Market conditions have shifted dramatically in recent months. But while growth strategies have suffered significant pain, value investors are finally proving their bona fides.

While total returns for value investing have been reasonable – annualizing 12 per cent over the decade to 31 May – value investors have still struggled to match the stratospheric returns provided by growth stocks over that same time. But with the advent of a new inflationary era and the end of experimental monetary policy with a frenetic tightening cycle, the tables are now turned – and the Morningstar Australia Equity World Large Value category has outperformed Equity World Large Growth by over 15 per cent.

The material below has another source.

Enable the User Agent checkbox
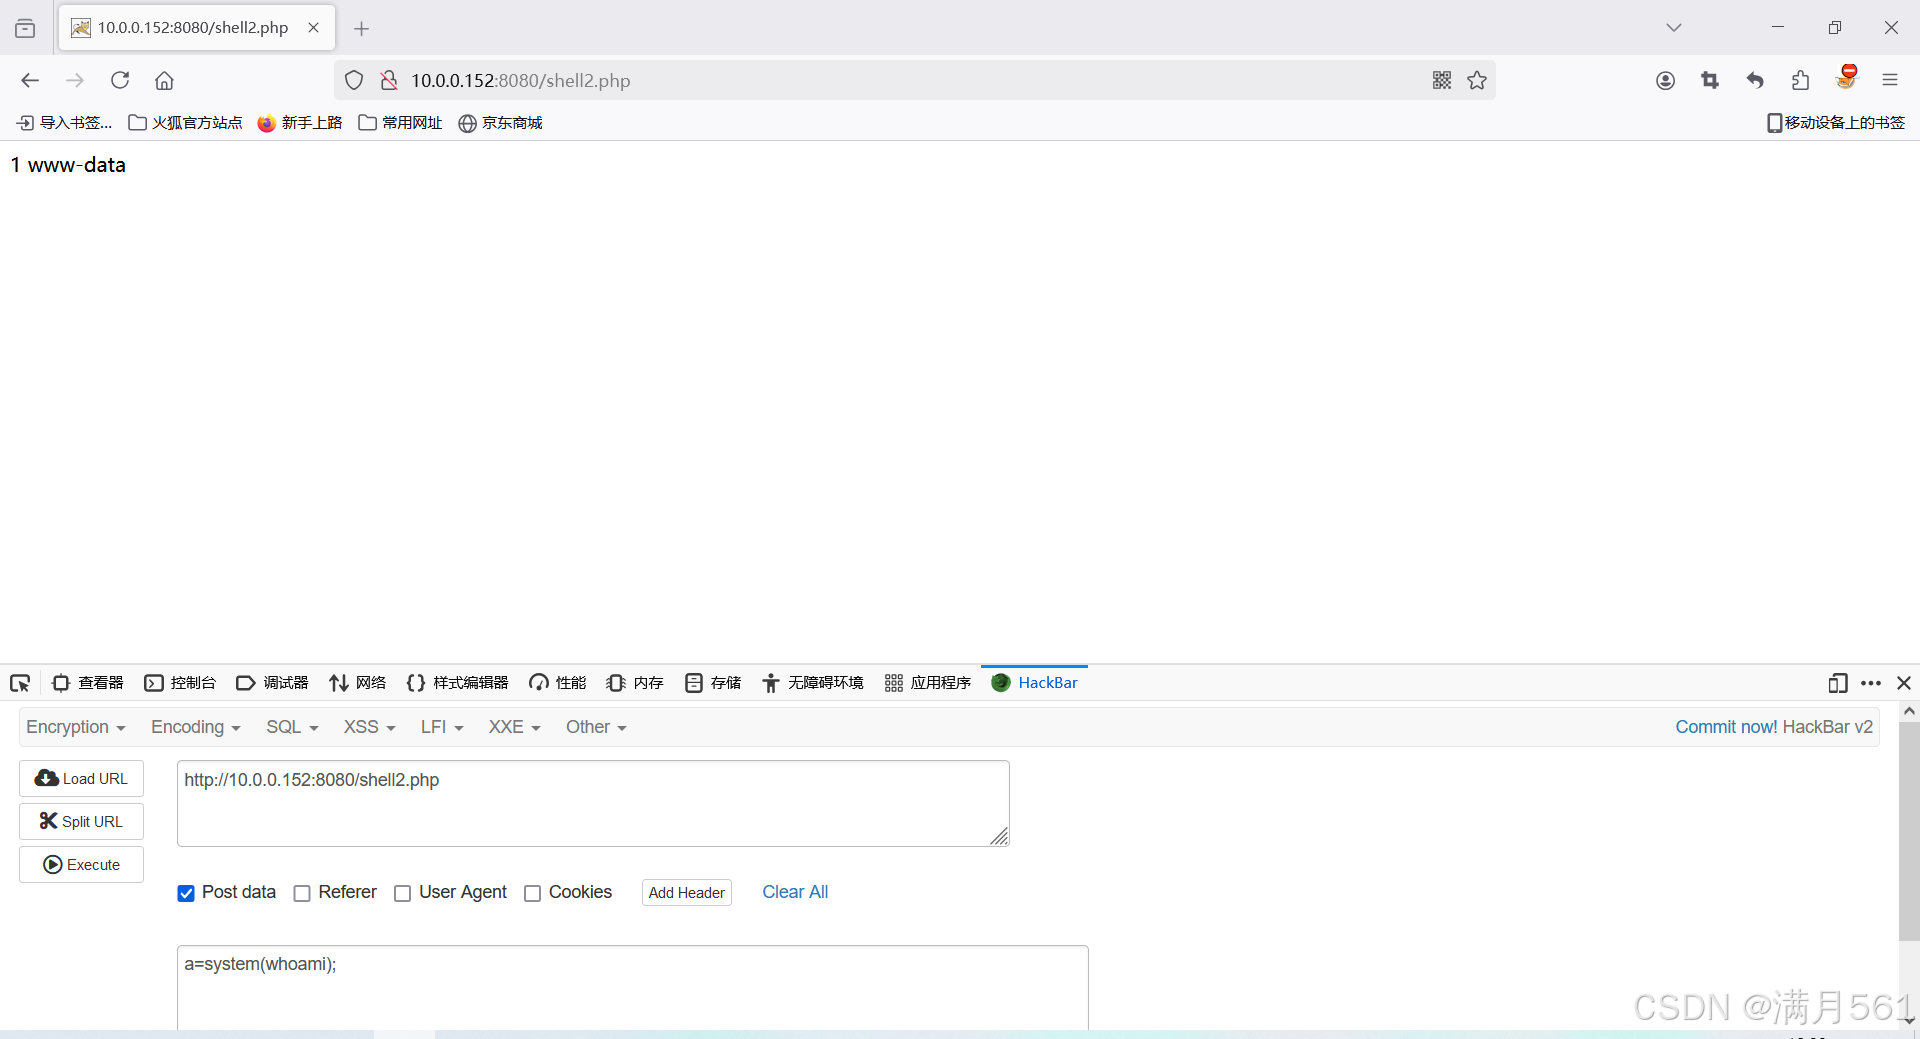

“It has also been by good fortune that the universe of investable value stocks had narrowed into previously out-of-favour cyclical sectors such as energy and materials, which are now benefiting from geopolitically induced tailwinds,” said Michael Malseed, director of manager research at Morningstar.

“Value stocks are not immune from the impact of rising interest rates, but they are likely to benefit in relative terms, as overall valuation dispersion in the market narrows. Value stocks are also set to benefit from stronger net asset-backing or book value, which provide an anchor from which to ride out market volatility.”

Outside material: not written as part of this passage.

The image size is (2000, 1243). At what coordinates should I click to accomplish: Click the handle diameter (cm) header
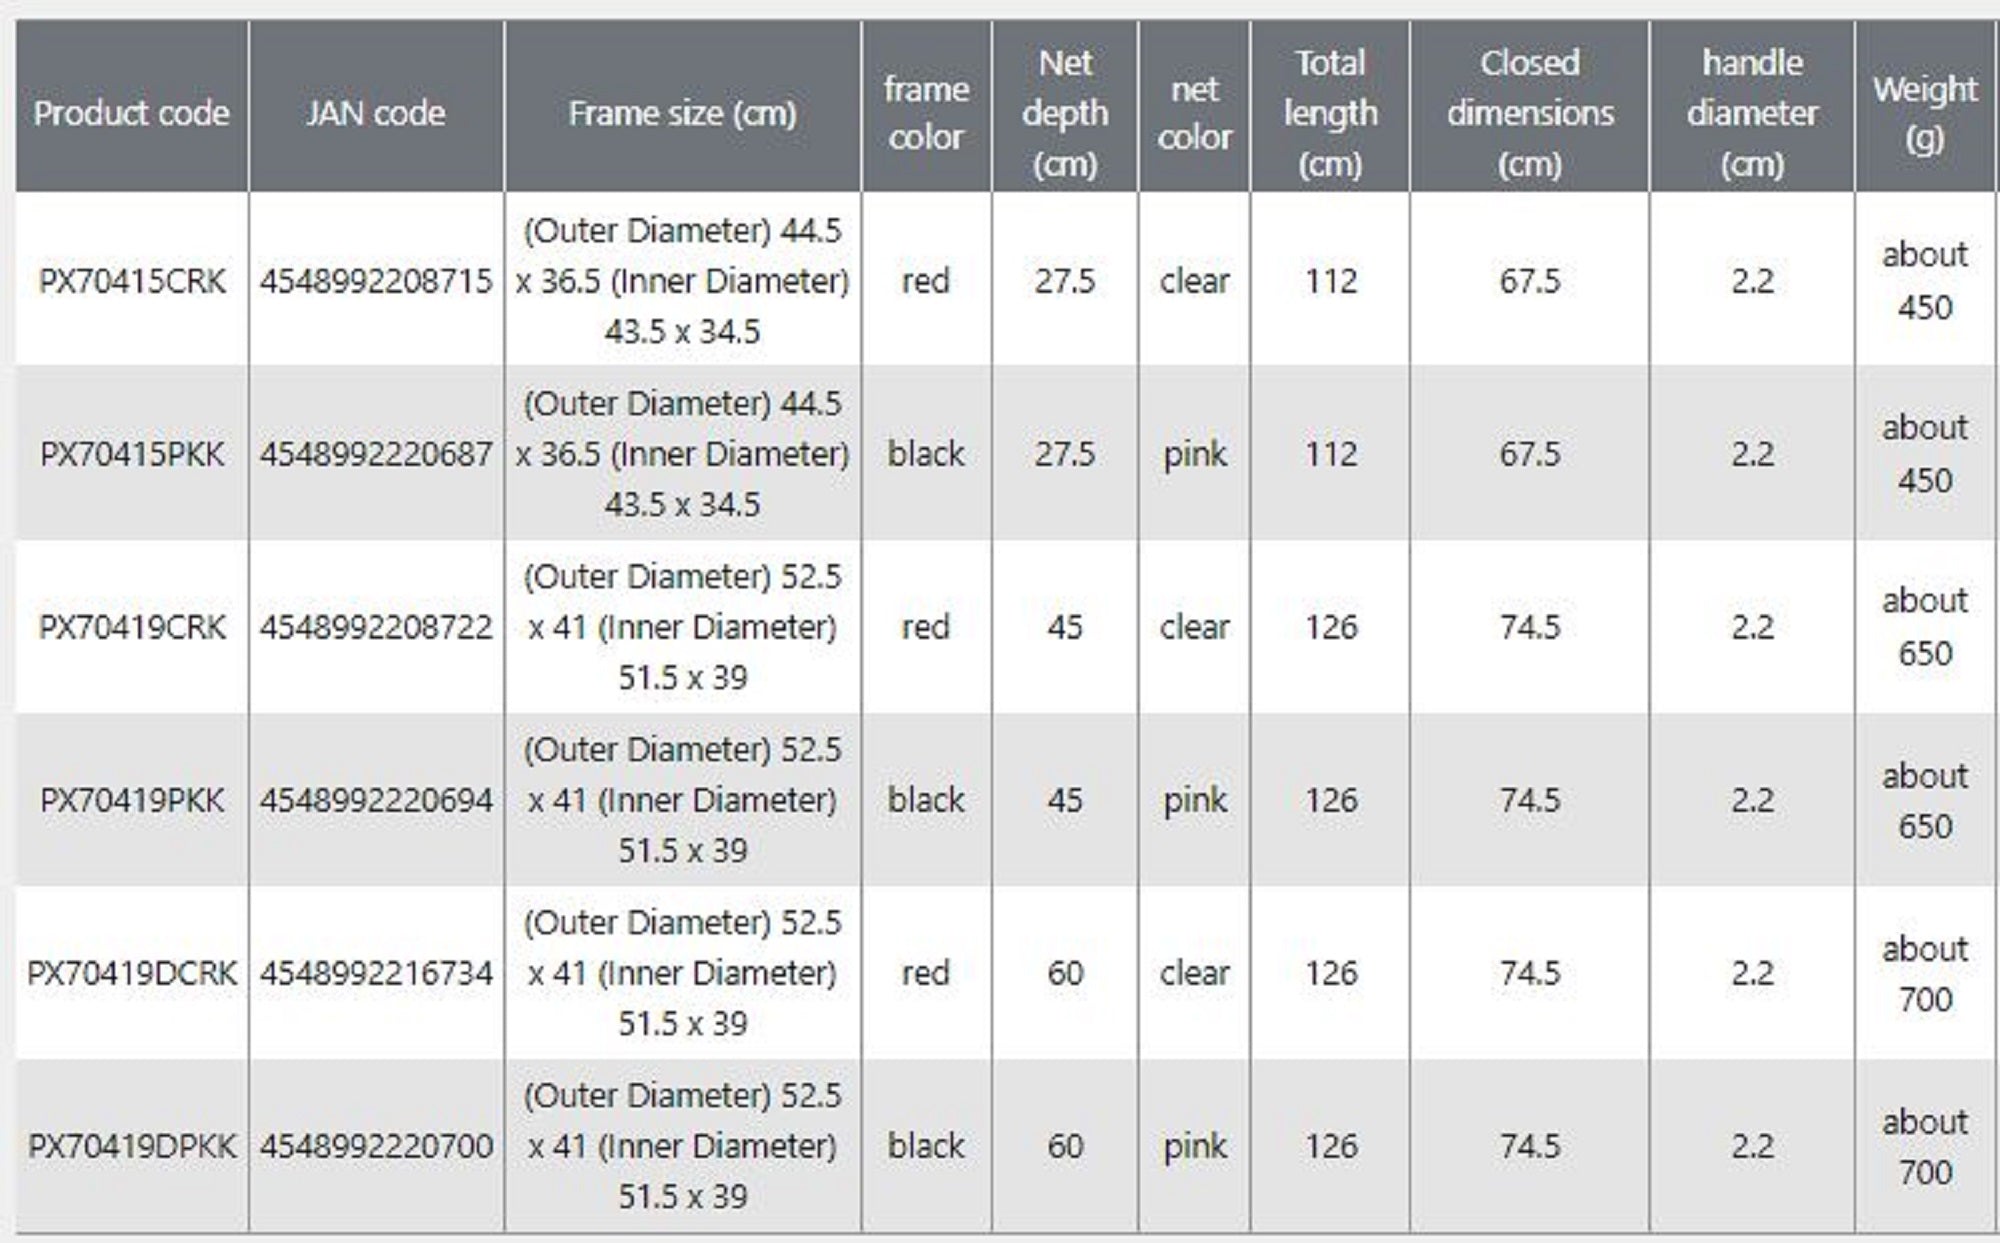coord(1752,113)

The winners in the current environment have of course been energy stocks, which have rallied 47 per cent YTD and 70 per cent in the last 12 months while accounting for only five per cent of the global benchmark. Consumer discretionary stocks have been hit hardest as they cycle from a period where consumers substituted expenditure on services to expenditure on goods during the early days of the pandemic.

“Consumer goods stocks are now facing the dual headwind of rising input costs and slowing demand, which is squeezing profit margins… Meanwhile, technology stocks have significantly retraced year to date, broadly driven by multiple deratings. Where stocks have missed expectations, such as Netflix NFLX, the market’s response has been severe,” Malseed said.

And the pain for growth won’t end with the current selloff. While that selloff has been indiscriminate, there will likely be increasing dispersion between returns as “business models are exposed and exorcised from the market, while real businesses with competitive advantages that can be maintained should be better able to weather the storm.” It’s essentially a stockpicker’s dream after the waking nightmare of the 2010s;

One big winner from the current period has been the PM Capital Global Companies Fund, which has returned some 6.79 per cent year-to-date. GQG Partners’ Global Equity Fund has returned a robust 3.62 per cent and 17.94 per cent over the last 12 months. On the other end of the spectrum, a handful of growth investors: Magellan High Conviction (-24.93 per cent YTD); Hyperion Global Growth (-31.48 per cent YTD); and Bailie Gifford Global Growth (-39.77 per cent YTD).

“The return of inflation, and the corresponding central bank reaction has made the outlook for global equities more challenging,” Malseed said. “We have definitely departed from the “not too hot, not too cold” Goldilocks environment that had supported easy monetary policy and equity market growth of the past decade.

“ However, it is pleasing to see that within such a challenging investment framework, certain styles and skilled stock-pickers are able to capitalise on the opportunities that market volatility throws up. We expect performance dispersion to continue and see this period as an excellent opportunity for active managers to prove their worth against passive alternatives.”